I calculated the average annual return for timberland and farmland separately, using the quarterly NCREIF data. I did this while reading two Sunday papers and watching the Sunday morning shows, so perhaps I wasn’t paying sufficient attention.
I added the return rates for four quarters for each year, then divided by four, to get an average return for that year. Then I summed the years in the sample and divided by the number of years.
I, too, thought the returns were too low, which is why I added the Goldman Sachs information. Most of the analyses that I looked at last week from RMS, Campbell Group, etc. showed annual timberland return above 10 percent.
If my methodology was off, I stand humbly before the math bar and thank you for the correction. If I misread the data or was victimized by fat-finger syndrome with my calculator (which was bouncing around on the sofa arm), I plead advancing age. Which is no plea at all. Yrs. Curtis
Sorry, I meant to reference J.P. Morgan Analytics, not Goldman Sachs in my response. I’m in the middle of writng something else, quoting Goldman Sachs. Multi-tasking is for the youthful. C
Curtis,
Thank you for the great article! I am a farm/ranch broker in CO specializing in production ag properties. We see dryland returns of 4-5% and returns on irrigated ground are 6% +. If anyone is interested in buying land through your IRA we are familiar with the process and can help facilitate that.
With the minor slip up regarding NCREIF timberland returns (for a chart showing timberland returns as compared to traditional investments, check out Molpus.com), you have written a great article, Curtis. I have been waiting for someone to address the gold vs. land debate for some time and you have done an excellent job. I tip my hat to you! Rick Taylor, ALC, forester
We recently wrote a similar argument in an article for Texas Trophy Hunters Assn magazine…land represents a solid longterm investment, hedge against inflation, and has been used to “hold” wealth by many of the world’s wealthiest folks. The wealthy make their fortunes is a variety of ways, but choose land as a basis for banking that wealth. We should all have at least some of our money working the same way.
Curtis: An excellent article. You hit this one out-of-the park! You can’t eat gold and some people might be suprised that it may be hard to exchange it for a loaf of bread if a crisis hits. On the other hand, you can grow food and raise livestock on land if need be or make it available to those who do. One caveat is to watch the tax situation and be sure you get all the write offs coming to you. You can “bank” money in land but you still have to pay the taxes. Avoid “resorty” areas that are more heavily taxed and stay with strictly agricultural, forest, and hunting land. I am glad you set the record straight in regard to gold and commodity investing in general. Give me land, lots of land! God Bless.
Kurt
Kurt, I would encourage you to seek a better understanding of gold as money. Money arose to facilitate trade. So you wouldn’t have to trade 300 loaves of bread for a cow. Because that single rancher doesn’t need all the bread it would take to buy a cow. With “money” you can sell your bread on the market for gold or paper and then use it. Trade is much more efficient. We are going to regress in the next few years but not all the way back to first civilation silly. Paper money won’t be an option, so it will be metals. Sure bread might go up in value faster than gold, but in my opinion, you will still be able to use gold to eat. Don’t get too carried away.

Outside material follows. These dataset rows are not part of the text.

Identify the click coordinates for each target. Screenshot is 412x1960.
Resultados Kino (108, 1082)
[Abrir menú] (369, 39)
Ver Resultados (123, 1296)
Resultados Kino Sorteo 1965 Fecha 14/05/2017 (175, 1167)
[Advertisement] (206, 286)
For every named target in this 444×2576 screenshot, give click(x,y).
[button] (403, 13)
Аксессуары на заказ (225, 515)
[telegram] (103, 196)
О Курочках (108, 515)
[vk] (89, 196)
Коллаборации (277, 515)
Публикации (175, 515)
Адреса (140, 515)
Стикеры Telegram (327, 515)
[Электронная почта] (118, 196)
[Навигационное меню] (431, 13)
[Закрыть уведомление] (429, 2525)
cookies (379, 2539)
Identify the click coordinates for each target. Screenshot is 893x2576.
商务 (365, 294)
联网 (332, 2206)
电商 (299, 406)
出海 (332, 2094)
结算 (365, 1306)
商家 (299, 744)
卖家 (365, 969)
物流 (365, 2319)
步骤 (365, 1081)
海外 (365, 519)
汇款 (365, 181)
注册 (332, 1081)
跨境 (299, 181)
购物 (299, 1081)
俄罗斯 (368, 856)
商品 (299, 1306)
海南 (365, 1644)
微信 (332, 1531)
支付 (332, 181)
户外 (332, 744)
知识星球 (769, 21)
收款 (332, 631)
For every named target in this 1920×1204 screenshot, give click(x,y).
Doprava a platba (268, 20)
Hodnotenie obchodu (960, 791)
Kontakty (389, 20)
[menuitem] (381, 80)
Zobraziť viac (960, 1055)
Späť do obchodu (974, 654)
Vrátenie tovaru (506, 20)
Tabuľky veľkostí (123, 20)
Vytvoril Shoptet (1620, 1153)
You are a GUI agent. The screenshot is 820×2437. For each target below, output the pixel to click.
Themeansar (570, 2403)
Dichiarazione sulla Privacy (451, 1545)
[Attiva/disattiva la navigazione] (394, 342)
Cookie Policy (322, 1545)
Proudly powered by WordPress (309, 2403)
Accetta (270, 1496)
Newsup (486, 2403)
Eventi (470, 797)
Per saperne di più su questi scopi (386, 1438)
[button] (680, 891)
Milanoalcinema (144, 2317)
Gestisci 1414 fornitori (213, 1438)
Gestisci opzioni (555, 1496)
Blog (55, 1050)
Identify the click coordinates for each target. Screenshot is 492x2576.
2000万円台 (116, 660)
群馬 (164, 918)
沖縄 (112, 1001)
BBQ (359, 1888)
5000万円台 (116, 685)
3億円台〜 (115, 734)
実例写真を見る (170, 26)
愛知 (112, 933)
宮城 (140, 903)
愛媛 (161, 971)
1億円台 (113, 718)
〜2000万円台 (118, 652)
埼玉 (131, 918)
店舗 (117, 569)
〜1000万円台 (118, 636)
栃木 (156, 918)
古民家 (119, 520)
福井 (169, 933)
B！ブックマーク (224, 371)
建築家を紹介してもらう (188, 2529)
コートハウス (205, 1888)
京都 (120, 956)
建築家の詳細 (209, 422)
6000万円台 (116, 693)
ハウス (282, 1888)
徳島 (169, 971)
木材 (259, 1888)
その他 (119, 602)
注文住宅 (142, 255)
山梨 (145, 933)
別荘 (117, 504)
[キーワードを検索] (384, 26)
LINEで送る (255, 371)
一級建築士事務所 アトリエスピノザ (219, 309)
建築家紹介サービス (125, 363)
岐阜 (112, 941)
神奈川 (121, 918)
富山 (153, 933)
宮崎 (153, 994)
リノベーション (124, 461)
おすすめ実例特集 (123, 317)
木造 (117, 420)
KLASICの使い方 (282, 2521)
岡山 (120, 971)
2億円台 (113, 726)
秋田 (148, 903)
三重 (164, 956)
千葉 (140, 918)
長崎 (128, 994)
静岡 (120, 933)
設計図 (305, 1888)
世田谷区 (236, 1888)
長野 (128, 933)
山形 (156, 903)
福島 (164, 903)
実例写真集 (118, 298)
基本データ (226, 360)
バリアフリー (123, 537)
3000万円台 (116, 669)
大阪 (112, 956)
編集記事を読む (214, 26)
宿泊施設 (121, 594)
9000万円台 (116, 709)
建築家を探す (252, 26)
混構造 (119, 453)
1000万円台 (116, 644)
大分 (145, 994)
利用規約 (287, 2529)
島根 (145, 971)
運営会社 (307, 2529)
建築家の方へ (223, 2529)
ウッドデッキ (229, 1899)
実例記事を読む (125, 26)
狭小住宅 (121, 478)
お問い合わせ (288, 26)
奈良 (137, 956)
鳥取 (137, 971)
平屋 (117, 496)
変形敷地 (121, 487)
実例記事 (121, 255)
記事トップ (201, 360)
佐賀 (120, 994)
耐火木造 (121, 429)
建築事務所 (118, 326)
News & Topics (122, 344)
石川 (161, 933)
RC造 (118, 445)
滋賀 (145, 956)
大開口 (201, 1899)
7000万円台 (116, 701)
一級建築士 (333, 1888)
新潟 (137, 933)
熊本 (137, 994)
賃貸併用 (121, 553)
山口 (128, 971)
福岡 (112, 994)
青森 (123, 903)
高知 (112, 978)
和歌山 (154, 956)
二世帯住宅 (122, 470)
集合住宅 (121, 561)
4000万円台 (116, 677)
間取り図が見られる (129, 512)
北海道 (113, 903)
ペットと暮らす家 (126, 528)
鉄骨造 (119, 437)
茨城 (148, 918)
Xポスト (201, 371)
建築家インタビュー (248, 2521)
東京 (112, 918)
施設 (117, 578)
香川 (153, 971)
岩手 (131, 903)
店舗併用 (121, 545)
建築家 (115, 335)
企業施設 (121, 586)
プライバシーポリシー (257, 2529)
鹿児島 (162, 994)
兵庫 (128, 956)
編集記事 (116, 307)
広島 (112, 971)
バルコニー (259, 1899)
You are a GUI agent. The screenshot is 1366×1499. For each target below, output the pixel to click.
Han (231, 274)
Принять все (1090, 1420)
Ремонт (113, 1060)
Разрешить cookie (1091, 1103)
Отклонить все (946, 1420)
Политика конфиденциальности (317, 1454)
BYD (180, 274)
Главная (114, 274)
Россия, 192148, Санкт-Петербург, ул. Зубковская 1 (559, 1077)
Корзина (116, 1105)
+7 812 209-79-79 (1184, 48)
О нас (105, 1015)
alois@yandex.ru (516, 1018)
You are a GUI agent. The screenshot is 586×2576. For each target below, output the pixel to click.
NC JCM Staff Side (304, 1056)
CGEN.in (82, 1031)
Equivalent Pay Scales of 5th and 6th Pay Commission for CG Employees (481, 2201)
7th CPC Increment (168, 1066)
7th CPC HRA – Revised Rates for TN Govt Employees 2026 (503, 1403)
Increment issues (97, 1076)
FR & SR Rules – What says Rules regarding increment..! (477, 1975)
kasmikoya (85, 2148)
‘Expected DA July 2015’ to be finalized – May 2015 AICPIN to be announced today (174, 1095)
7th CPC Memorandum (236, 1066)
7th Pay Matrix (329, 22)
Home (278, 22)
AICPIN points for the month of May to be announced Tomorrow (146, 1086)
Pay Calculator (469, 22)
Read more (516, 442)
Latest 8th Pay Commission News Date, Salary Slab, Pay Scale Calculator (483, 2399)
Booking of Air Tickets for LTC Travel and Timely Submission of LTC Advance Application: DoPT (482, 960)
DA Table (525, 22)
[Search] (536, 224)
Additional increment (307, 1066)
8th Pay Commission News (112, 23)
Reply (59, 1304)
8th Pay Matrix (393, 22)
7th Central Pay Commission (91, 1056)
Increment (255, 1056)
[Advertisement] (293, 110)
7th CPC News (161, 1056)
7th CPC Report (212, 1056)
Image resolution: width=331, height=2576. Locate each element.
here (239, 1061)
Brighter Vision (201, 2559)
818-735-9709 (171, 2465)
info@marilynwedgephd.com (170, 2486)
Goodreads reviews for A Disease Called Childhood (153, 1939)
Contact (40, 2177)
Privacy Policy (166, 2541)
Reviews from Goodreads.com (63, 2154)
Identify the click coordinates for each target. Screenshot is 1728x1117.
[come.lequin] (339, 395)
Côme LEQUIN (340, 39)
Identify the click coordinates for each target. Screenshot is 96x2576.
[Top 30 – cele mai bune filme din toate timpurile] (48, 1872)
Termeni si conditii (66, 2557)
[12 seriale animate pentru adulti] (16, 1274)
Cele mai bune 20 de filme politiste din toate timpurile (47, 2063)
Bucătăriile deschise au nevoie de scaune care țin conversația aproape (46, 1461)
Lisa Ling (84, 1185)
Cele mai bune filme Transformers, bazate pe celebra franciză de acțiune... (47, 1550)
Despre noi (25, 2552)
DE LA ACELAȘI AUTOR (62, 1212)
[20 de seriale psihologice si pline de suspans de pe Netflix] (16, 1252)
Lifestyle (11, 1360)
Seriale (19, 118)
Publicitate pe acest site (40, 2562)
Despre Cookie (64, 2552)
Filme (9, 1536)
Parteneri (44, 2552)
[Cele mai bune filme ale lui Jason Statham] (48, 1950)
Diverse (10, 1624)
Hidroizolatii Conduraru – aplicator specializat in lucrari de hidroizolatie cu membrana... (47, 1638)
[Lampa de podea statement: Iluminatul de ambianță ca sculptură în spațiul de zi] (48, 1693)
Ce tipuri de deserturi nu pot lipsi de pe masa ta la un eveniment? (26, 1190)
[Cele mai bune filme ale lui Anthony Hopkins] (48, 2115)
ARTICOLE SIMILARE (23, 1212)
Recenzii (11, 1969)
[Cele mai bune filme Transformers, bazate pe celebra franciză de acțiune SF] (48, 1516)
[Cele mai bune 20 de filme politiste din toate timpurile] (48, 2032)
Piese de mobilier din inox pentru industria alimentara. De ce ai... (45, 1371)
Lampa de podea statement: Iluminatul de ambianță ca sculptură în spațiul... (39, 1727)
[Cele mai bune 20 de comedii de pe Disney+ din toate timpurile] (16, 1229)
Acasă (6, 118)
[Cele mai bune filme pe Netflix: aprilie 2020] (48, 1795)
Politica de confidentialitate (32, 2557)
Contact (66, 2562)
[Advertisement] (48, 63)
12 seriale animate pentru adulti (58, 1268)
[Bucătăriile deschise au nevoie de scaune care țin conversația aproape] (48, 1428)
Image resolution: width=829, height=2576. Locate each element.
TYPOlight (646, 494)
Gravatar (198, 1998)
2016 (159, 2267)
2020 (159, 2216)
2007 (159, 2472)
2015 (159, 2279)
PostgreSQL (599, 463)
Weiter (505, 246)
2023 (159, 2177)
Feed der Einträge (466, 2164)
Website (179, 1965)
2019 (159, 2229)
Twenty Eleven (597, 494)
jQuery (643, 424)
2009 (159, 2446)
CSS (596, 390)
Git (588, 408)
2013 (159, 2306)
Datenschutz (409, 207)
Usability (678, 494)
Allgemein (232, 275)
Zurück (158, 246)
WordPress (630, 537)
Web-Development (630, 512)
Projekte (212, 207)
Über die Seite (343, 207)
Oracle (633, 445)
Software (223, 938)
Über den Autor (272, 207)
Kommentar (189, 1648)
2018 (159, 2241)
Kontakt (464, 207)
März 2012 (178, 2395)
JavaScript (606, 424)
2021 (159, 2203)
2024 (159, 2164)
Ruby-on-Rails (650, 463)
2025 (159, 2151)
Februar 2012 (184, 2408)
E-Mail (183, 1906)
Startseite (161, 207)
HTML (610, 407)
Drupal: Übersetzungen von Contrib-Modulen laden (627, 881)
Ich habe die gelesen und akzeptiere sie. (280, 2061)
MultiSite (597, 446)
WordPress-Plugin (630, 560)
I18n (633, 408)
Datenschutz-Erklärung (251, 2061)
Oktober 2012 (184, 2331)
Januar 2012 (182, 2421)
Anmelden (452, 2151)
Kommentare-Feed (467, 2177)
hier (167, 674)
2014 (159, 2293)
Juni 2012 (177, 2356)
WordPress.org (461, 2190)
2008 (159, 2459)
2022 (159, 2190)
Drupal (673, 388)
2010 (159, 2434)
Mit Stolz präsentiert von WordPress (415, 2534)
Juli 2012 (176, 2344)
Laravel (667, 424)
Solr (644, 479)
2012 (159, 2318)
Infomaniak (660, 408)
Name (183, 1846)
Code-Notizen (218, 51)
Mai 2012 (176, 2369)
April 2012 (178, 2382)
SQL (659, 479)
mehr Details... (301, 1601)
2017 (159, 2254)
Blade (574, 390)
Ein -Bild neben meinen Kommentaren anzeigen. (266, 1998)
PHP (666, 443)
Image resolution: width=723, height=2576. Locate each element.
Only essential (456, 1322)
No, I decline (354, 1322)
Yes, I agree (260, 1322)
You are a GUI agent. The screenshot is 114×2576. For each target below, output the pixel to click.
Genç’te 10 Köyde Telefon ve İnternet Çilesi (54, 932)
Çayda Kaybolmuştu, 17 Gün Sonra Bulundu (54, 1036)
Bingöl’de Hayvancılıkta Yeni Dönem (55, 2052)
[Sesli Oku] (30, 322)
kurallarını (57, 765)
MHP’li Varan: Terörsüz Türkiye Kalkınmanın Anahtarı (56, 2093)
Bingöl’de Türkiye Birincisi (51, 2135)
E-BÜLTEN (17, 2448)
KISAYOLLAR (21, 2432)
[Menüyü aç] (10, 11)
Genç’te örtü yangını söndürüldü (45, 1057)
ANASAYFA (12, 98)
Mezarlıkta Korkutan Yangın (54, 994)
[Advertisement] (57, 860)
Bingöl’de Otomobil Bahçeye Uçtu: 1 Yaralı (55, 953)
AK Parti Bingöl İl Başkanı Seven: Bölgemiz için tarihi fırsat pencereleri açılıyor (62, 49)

I was hoping this article would do a comparison of past economic cycles. I don’t care how land has done over the last 20 years, that could be just one bull or bear market. How has it done historically in time of very high inflation over the centuries? If we are planning on seeing very inflation in the future I would put all of my paper money in precious metals, and borrow as much money as possible to purchase cash flow land and/or real estate.